Rhona has a split second to decide if this is the exchange to set him to rights:  _ My girlfriend, Phyl, yes. She's arriving on the 18:10 from Edinburgh.  _ Once again she allows it to slide.

“Someday,” she tells Phyllis halfway through her second pint and a basket of chips. “Someday I'll be in a position -- don't let me do the same to my subordinates.”

There's a sudden brine to the air. “I could always eat him for you _ , _ ” Phyl offers with a purposeful show of teeth.


	12. solitude

Rhona knows she'll buy it the moment she steps out of the estate agent's car into the gravel drive. 

“There's a right-of-way a quarter of a kilometer up the road,” the agent says, pointing. “But you've a private access point just beyond the house.”

“You say the nearest neighbors are …?”

“Over that hill,” the man points again, in the opposite direction. “Farmhouse is just beyond that pasture.” He pauses. “I understand you might have concerns, a single lady such as yourself out here on your own.”

“Oh, that won't be a problem,” she smiles. “Let's discuss the terms, shall we?”


	13. a feast

“Once again: no,” Rhona points at Phyllis with a mixing spoon. “No. I refuse to honor a man who got so much of our history and culture wrong.”

Phyllis rolls her eyes, “But he got it all  _ adorably _ wrong, darling. We owe your Rabbie Burns --”

“ _ Not _ ‘mine’.” Rhona wields the spoon with emphasis.

“ -- for his bumbling misdirection. I choose to raise a glass to the man who convinced the world we were too fanciful to be true.”

Rhona sighs. “Just a  _ small _ dinner party?”

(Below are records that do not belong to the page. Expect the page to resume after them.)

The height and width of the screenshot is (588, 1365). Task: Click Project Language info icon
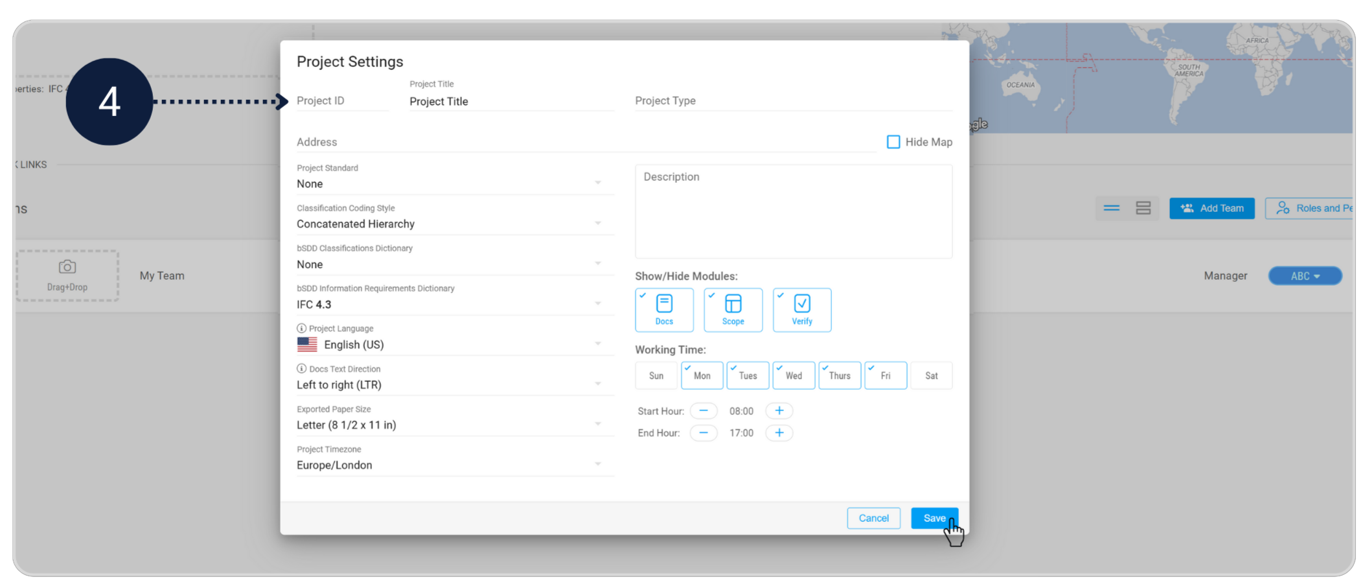(x=301, y=329)
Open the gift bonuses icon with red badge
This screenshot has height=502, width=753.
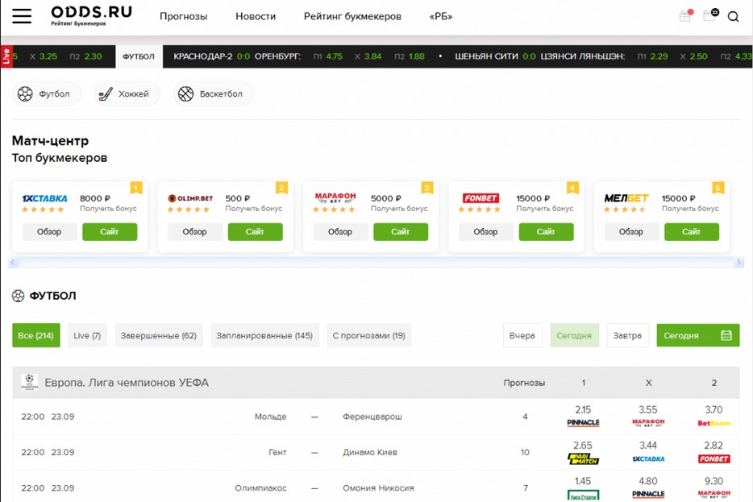point(684,16)
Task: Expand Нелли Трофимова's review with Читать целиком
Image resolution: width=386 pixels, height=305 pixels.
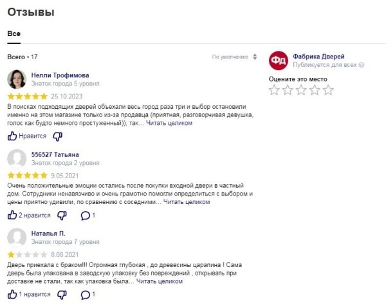Action: pos(169,122)
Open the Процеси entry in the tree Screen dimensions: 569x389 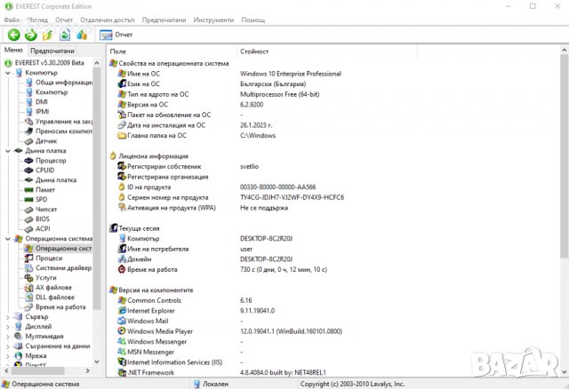point(49,258)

“Just a  _ small _ dinner party.” Phyllis steps around the kitchen island to give Rhona a kiss.


	14. betwixt land and sea

On her forty-third birthday, as on every birthday since her mother walked into the sea, Rhona goes to stand on hard-packed sand as the restless tide curls over her ankles. She may never forgive Marina for leaving, but she’s lived as a selkie, now, longer than she lived as presumptively human. She understands better why Marina chose as she did. A selkie who went to the sea without her pelt could never come back. But the agony of living forever on land would have broken her. Eventually, Phyllis comes down from the house to stand beside her, hand in hand.

**Author's Note:**

> I knew selkies had roots in Scottish folklore when I began this AU; I hadn't realized that one of the key ballads to establish the selkie mythos is "[The Great Silkie of Sule Skerry](https://en.wikipedia.org/wiki/The_Great_Silkie_of_Sule_Skerry)" (Child 113) collected from the Sheltland and Orkney Islands. Here's [a recording](https://www.youtube.com/watch?v=dSxrH8yYI_E) from The Corries that runs about ten minutes in length (!). Not a happy tale. 
> 
> I actually started thinking about this AU early in 2018 because it gave me an explanatory framework for Phyllis' dodgey dealings with the Glasgow mob in season three (2016). That didn't end up coming into this drabble series at all because I hate writing casefic (*inserts self-depricating emoji here*) but I still picture warring clans of Scots merfolk being all sorts of tangled up in the Michael Maguire storyline. You can't argue me out of Ciarán Hinds as a merfolk clan leader, nope.


End file.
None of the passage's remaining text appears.